Abstract
Objective: This study was performed to evaluate the status of care burden
and the burnout of the caregivers who take care of the patients in the palliative care centers for various reasons, while under observation of home care
services; and contribute to medicosocial service planning so as to meet the
caregivers needs.
Method: A total of 129 caregivers whose patients treated in palliatif care
centers of public hospitals were enrolled in the study. This is a crosssectional and descriptive study. The data were obtained through filling up
The socio-demographic data sheet, Zarit Burden Interview (ZBI) and
Maslach Burnout Inventory (MBI) using face-to-face interview method.

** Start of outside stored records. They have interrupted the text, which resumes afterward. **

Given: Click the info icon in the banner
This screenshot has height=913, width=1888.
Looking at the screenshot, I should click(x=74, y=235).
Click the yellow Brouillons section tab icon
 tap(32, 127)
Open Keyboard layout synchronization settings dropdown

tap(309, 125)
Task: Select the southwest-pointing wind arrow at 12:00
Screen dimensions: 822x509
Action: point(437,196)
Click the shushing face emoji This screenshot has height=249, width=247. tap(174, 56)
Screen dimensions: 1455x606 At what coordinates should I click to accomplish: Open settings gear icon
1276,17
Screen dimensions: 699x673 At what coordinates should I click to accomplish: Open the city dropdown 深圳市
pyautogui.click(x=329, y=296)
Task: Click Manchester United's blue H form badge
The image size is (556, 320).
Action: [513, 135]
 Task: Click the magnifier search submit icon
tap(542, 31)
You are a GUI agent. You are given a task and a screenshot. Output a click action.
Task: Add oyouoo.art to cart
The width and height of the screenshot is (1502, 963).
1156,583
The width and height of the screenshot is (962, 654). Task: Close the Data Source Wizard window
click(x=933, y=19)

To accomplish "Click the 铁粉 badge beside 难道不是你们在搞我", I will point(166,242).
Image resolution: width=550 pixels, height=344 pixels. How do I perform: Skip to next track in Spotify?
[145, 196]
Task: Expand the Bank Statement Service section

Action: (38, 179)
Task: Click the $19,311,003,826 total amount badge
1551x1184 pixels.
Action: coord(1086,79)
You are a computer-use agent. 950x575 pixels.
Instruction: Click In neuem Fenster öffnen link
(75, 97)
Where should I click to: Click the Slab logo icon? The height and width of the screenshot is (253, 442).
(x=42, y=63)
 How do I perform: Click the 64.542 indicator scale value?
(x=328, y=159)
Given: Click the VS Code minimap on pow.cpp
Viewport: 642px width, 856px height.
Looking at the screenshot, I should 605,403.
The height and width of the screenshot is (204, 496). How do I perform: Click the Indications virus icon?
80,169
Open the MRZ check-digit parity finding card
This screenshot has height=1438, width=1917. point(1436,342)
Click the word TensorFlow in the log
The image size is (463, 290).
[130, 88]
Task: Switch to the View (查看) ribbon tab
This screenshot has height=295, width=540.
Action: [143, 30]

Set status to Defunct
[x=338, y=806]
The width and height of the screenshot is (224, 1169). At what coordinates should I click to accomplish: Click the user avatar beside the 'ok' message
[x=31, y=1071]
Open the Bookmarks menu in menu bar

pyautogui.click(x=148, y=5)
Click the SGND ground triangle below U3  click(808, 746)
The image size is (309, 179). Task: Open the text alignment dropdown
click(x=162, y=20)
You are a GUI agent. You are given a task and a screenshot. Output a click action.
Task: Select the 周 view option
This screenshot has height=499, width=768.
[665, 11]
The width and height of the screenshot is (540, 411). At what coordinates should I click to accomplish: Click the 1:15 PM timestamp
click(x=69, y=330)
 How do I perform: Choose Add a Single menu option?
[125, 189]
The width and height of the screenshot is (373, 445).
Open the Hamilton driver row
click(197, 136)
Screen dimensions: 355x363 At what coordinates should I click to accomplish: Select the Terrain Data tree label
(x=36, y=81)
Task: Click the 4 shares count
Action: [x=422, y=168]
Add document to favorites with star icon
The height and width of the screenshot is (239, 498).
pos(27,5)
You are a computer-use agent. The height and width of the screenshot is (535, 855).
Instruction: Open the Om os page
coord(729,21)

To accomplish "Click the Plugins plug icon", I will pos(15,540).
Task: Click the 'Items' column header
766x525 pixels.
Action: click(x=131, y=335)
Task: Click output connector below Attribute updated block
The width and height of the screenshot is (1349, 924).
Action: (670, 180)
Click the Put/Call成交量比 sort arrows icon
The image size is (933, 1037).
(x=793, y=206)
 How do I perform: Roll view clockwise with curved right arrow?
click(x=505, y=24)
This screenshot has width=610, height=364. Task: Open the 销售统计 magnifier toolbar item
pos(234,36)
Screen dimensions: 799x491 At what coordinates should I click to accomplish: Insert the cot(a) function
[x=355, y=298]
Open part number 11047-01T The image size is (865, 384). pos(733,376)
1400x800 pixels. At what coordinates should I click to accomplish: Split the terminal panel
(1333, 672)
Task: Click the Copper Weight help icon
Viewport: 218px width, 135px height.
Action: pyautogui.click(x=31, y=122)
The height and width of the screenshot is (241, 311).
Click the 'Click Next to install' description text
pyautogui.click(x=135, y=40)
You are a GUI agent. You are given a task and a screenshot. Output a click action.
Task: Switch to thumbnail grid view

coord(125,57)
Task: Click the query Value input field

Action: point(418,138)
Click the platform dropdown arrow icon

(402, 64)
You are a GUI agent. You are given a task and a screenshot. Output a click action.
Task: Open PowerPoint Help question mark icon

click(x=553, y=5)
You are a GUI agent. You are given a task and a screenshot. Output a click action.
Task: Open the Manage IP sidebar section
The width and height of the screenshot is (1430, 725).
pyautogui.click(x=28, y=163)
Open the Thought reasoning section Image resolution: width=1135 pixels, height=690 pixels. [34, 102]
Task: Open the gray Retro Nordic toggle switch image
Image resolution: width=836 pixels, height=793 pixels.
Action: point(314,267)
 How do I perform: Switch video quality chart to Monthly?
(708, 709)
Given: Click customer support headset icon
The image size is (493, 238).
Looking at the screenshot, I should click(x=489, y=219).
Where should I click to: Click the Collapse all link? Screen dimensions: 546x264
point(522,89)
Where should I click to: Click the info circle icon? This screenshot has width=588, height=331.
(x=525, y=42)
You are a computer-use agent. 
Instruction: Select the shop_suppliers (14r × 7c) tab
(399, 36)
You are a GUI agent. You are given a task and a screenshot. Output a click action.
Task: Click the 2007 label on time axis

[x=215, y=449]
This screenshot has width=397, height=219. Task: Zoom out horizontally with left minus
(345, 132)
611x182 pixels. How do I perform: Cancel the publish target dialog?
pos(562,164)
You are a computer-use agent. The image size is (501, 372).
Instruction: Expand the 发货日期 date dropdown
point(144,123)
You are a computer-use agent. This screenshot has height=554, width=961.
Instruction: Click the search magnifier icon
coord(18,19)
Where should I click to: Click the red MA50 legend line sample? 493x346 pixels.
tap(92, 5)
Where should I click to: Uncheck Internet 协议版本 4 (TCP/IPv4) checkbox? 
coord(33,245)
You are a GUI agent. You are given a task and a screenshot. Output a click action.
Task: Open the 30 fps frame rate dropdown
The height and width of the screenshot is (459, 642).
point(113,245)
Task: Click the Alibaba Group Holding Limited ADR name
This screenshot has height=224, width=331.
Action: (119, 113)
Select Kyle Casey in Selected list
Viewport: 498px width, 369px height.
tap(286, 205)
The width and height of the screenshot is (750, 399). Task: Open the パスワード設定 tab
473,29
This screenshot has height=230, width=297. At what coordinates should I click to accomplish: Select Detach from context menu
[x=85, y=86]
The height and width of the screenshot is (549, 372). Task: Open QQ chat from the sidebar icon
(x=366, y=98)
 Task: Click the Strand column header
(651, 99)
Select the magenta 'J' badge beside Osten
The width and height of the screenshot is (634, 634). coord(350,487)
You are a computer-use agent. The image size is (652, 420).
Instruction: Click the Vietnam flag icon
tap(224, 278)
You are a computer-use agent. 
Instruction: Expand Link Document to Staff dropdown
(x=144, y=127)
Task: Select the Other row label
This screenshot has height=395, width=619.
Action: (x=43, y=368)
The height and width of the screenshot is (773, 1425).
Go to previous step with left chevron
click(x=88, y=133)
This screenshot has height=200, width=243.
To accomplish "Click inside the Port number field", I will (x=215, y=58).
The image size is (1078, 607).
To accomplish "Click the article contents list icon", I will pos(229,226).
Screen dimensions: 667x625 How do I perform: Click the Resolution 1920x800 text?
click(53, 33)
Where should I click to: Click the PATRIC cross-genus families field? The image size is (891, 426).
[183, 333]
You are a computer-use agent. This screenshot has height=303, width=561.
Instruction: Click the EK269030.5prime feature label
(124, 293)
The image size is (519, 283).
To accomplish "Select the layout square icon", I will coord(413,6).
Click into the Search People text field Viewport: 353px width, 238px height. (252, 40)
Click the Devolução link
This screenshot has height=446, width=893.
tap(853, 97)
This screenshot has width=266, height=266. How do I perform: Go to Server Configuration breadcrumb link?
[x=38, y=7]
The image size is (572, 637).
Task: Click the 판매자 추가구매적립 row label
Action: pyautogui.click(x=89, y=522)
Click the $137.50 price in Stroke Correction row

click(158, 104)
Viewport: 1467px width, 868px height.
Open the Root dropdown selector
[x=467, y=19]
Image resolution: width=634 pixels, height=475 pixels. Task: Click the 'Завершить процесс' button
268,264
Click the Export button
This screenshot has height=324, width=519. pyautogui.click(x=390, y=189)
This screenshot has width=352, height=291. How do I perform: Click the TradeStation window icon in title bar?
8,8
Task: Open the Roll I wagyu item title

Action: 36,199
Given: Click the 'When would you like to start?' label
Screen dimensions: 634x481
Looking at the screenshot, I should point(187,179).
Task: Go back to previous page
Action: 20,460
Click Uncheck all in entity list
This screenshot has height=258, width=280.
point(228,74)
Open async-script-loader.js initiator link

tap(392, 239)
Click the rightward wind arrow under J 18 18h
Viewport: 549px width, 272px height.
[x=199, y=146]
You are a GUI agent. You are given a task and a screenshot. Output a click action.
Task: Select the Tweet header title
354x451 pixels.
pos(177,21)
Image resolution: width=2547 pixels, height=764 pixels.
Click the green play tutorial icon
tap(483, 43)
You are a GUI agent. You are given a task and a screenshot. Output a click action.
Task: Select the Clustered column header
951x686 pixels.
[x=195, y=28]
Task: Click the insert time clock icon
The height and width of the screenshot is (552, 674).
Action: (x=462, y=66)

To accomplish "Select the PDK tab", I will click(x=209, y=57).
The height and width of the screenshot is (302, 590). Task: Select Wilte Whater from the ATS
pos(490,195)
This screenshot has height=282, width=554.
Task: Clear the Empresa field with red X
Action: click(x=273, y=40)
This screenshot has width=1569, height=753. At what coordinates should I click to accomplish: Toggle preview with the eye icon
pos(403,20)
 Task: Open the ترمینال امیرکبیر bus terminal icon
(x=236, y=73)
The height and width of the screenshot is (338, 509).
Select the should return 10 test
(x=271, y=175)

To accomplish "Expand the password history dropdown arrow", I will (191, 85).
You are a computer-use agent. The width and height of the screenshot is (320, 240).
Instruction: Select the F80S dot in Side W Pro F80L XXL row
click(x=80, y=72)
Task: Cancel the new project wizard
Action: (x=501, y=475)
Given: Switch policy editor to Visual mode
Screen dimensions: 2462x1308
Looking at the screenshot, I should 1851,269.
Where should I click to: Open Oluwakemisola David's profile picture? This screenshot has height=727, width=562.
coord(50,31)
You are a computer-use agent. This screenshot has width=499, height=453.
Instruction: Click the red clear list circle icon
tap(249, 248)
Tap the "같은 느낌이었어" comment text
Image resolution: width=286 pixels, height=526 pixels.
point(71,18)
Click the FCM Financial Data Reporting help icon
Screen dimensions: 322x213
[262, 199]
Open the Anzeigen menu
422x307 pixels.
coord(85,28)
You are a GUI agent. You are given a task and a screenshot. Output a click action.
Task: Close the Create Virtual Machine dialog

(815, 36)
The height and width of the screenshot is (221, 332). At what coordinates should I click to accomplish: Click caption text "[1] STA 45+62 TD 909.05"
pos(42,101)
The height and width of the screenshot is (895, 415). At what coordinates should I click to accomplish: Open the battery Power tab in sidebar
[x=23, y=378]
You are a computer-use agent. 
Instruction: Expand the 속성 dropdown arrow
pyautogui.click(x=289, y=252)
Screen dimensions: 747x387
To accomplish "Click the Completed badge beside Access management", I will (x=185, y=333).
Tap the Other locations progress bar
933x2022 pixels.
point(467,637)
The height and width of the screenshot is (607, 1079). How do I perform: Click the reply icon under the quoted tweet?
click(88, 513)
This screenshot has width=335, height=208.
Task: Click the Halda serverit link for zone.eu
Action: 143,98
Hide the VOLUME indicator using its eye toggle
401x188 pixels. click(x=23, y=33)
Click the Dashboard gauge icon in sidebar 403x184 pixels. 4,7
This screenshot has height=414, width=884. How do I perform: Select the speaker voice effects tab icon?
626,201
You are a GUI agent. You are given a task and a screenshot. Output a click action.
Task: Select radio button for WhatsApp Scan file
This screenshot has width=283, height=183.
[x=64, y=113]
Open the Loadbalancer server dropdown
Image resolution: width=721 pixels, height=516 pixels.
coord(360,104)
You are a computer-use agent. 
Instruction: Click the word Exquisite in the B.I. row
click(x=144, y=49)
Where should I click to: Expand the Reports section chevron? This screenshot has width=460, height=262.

Results: Of the 129 caregivers, 92 (71.3%) were women, and 54.3% of them
were at the age of 40-64; while 42.6% of them were the children of the
patients. The mean Zarit Burden Interview score (37.71±15.44) and the
mean Maslach Burnout Inventory score of Emotional Exhaustion
(12.16±8.20), and the mean Depersonalization score (4.19±4.25) and the
mean Personal Accomplishment score (19.68±5.43) were also estimated..
We found a positive correlation between the increasing burden of caregivers
with the subgroups of Maslach Burnout Inventory Emotional Exhaustion
(R=0.611; p=0.000) and the Depersonalization (R=0.476; p=0.000). There
was a negative correlation between the increasing burden of caregivers and
their Personal Accomplishment (R=-0.232; p=0.008). As the Zarit Burden
Interview score increased the level of Maslach Burnout Inventory scores
also increased. There were no relation between age, gender, marital
status,education status of caregivers,absence of financial support, working
with another caregiver, the diagnosis of the patients they were caring for
and Zarit Burden Interview and Maslach Burnout Inventory (p>0.05).
Conclusion: When burden of the caregivers increase; their burnout level
also increases. Longer caregiving periods and the presence of a chronic
disease increase burnout levels too. Evaluation of the status of caregivers,
and provision of phychosicial support will be appropriate in reducing the
care burden and burnout perceived by healthcare professionals, and increasing quality of medical care services.